In the language of modular arithmetic, $x$ is the inverse of $a$ if

$$
ax \equiv 1 \pmod n.
$$

The inverse exists if and only if $\gcd(a, n) = 1$.

> **Lemma**. For $n \geq 2$ and $a \in \mathbb{Z}$, its inverse $a^{-1} \in \mathbb{Z}_n$ exists if and only if $\gcd(a, n) = 1$.

*Proof*. We use the extended Euclidean algorithm. There exists $u, v \in \mathbb{Z}$ such that

$$
au + nv = \gcd(a, n).
$$

($\impliedby$) If $\gcd(a, n) = 1$, then $au + nv = 1$, so $au = 1 - nv \equiv 1 \pmod n$. Thus $a^{-1} = u$.

($\implies$) Suppose that $x = a^{-1}$ exists. Then $ax \equiv 1 \pmod n$, so $ax = 1 + kn$ for some $n \in \mathbb{Z}$. Then $ax - nk = 1$. $\gcd(a, n)$ must divide the LHS, so $\gcd(a, n) = 1$.

## Euclidean Algorithm

### Greatest Common Divisor

> **Definition.** Let $a, b \in \mathbb{Z} \setminus \left\lbrace 0 \right\rbrace$ . The **greatest common divisor** of $a$ and $b$ is the largest integer $d$ such that $d \mid a$ and $d \mid b$. We write $d = \gcd(a, b)$.

> **Definition.** If $\gcd(a, b) = 1$, we say that $a$ and $b$ are **relatively prime**.

### Euclidean Algorithm

Euclidean Algorithm is an efficient way to find $\gcd(a, b)$. It relies on the following lemma.

> **Lemma.** For $a, b \in \mathbb{Z}$ and $b \neq 0$, $\gcd(a, b) = \gcd(b, a \bmod b)$.

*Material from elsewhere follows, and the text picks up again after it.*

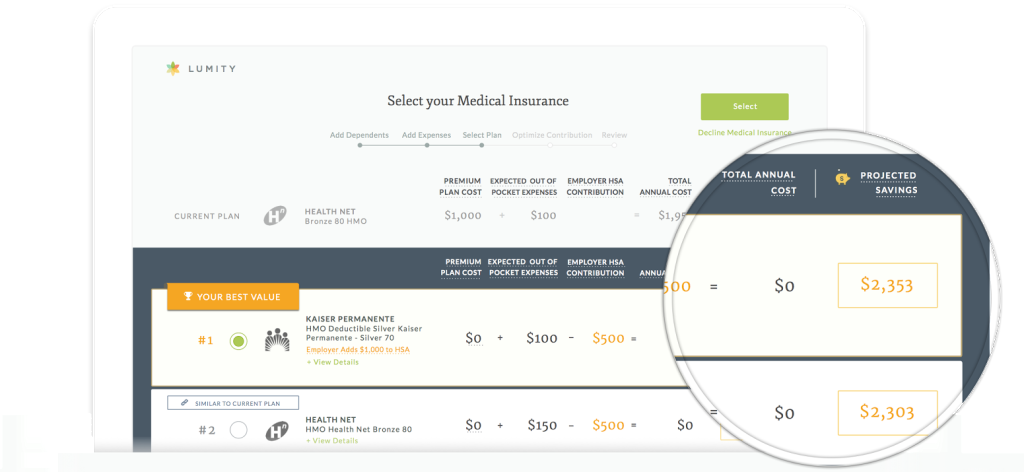This screenshot has height=472, width=1024.
Task: Click the link icon on Similar to Current Plan
Action: [x=184, y=403]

*Proof*. By the division algorithm, there exists $q, r \in \mathbb{Z}$ such that $a = bq + r$. Here, $r = a \bmod b$.

Let $d = \gcd(a, b)$. Then $d \mid a$ and $d \mid b$, so $d \mid (a - bq)$. Thus $d \leq \gcd(b, r)$. Conversely, let $d' = \gcd(b, r)$. Then $d' \mid b$ and $d' \mid (a - bq)$, so $d' \mid a$. Thus $d' \leq \gcd(a, b)$. Thus $d = d'$.

The following code computes the greatest common divisor.

```c
int gcd(int a, int b) {
    if (b == 0) {
        return a;
    } else {
        return gcd(b, a % b);
    }
}
```

### Extended Euclidean Algorithm

We can extend the Euclidean algorithm to compute $u, v \in \mathbb{Z}$ such that

$$
ua + vb = \gcd(a, b).
$$

Basically, we use the Euclidean algorithm and solve for the remainder (which is the $\gcd$).

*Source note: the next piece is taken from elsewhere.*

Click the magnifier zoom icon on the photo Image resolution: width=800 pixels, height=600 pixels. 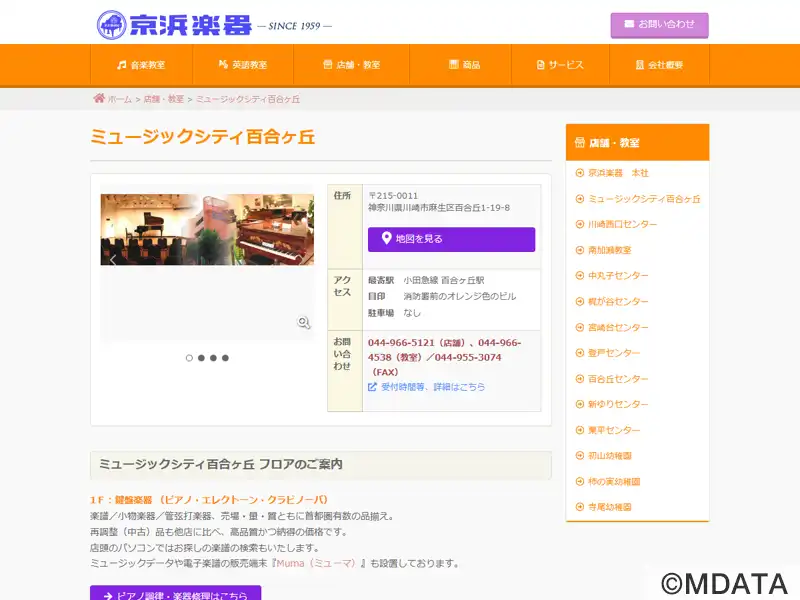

#### Calculating Modular Multiplicative Inverse

We can use the extended Euclidean algorithm to find modular inverses. Suppose we want to calculate $a^{-1}$ in $\mathbb{Z}_n$. We assume that the inverse exist, so $\gcd(a, n) = 1$.

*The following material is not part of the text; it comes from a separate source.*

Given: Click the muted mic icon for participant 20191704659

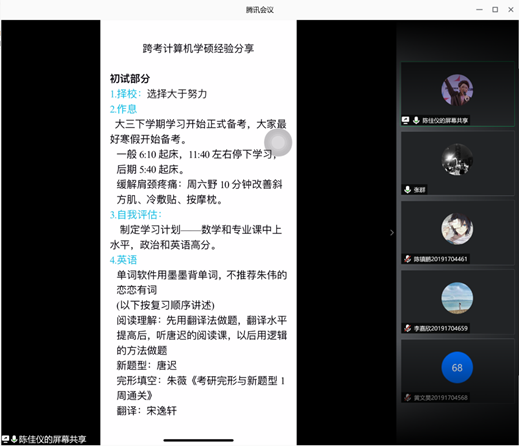Looking at the screenshot, I should (x=407, y=328).
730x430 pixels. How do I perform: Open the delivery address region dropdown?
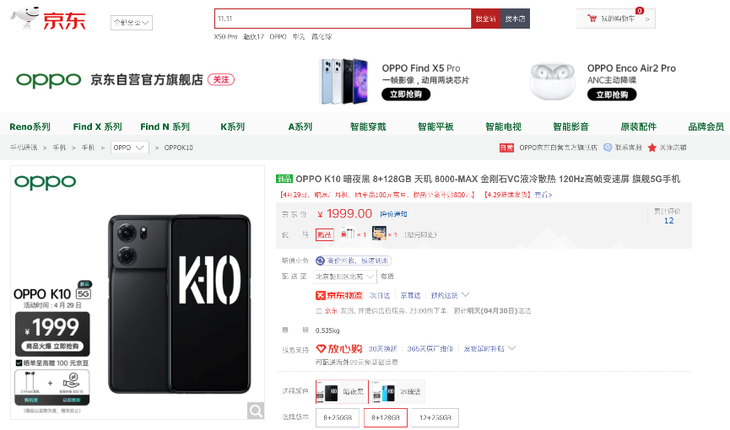pos(344,276)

Therefore, we use the extended Euclidean algorithm and find $x, y \in \mathbb{Z}$ such that

$$
ax + ny = 1.
$$

Then $ax \equiv 1 - ny \equiv 1 \pmod n$, thus $x$ is the inverse of $a$ in $\mathbb{Z}_n$.

[^1]: Note that in C standards, `(a / b) * b + (a % b) == a`.
[^2]: $a$ and $b$ are in the same coset of $\mathbb{Z}/n\mathbb{Z}$.